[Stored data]
---+---

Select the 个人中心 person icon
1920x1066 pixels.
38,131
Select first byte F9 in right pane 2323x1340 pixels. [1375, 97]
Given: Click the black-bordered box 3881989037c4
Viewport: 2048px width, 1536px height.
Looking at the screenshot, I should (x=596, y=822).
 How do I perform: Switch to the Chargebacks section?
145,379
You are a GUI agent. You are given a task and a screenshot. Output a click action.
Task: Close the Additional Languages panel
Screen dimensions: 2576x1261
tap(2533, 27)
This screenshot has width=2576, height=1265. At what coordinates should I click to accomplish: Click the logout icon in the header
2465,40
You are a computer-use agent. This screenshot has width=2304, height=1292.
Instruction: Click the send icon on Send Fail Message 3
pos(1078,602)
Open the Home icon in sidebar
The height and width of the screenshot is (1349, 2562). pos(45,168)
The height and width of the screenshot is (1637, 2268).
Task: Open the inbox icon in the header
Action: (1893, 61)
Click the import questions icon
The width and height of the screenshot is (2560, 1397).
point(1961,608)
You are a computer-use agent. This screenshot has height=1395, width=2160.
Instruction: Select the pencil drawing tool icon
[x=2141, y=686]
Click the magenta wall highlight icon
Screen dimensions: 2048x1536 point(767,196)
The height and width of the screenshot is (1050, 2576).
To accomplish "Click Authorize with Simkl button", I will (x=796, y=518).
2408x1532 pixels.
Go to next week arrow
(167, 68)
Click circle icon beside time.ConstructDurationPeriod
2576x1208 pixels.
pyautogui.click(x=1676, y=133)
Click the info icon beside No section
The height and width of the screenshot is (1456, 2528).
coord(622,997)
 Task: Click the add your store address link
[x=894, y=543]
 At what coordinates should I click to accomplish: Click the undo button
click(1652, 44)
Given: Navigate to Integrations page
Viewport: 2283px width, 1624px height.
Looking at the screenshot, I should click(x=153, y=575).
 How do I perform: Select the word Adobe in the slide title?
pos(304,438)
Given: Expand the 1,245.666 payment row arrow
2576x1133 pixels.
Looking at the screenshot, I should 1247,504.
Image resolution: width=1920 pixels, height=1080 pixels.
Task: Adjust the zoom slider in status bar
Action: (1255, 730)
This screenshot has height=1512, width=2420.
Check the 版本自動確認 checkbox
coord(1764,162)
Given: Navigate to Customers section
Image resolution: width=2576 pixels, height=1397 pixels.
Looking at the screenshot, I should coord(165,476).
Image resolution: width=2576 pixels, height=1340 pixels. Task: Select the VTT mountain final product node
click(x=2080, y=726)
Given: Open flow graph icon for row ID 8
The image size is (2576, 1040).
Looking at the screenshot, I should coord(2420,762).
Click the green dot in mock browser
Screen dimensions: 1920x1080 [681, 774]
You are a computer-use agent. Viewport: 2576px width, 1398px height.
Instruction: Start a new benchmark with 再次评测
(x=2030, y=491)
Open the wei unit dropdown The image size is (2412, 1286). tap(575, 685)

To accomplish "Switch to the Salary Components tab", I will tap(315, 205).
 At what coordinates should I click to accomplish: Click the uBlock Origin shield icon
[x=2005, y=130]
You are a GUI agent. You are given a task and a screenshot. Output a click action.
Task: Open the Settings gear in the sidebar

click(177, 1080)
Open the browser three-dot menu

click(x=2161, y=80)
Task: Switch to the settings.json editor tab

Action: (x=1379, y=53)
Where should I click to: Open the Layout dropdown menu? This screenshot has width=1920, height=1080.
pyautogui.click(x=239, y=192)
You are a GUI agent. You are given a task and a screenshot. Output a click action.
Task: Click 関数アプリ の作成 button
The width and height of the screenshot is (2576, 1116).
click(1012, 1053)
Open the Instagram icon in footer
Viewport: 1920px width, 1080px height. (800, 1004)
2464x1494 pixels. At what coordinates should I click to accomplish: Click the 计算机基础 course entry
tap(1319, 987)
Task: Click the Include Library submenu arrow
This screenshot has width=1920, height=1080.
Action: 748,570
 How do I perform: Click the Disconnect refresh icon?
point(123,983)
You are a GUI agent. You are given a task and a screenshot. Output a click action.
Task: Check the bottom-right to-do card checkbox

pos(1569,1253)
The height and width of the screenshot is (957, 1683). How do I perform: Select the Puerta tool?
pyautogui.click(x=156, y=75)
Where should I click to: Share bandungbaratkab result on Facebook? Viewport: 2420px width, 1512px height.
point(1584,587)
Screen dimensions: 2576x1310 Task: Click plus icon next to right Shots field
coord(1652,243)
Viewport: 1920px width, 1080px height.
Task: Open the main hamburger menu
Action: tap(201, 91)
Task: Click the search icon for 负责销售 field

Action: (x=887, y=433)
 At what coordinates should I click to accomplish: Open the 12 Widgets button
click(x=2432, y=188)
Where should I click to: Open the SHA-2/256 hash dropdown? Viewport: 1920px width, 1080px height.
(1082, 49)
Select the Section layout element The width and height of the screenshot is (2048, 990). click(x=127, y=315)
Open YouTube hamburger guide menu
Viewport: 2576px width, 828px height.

---+---

--- GOAL OF THE EXERCISE ---
Using the entries, return every line where the word "computer" can be found.

--- EXERCISE ANSWER ---
You are a computer-use agent. This screenshot has width=2304, height=1292.
You are a computer-use agent. This screenshot has height=1395, width=2160.
You are a computer-use agent. Viewport: 2576px width, 1398px height.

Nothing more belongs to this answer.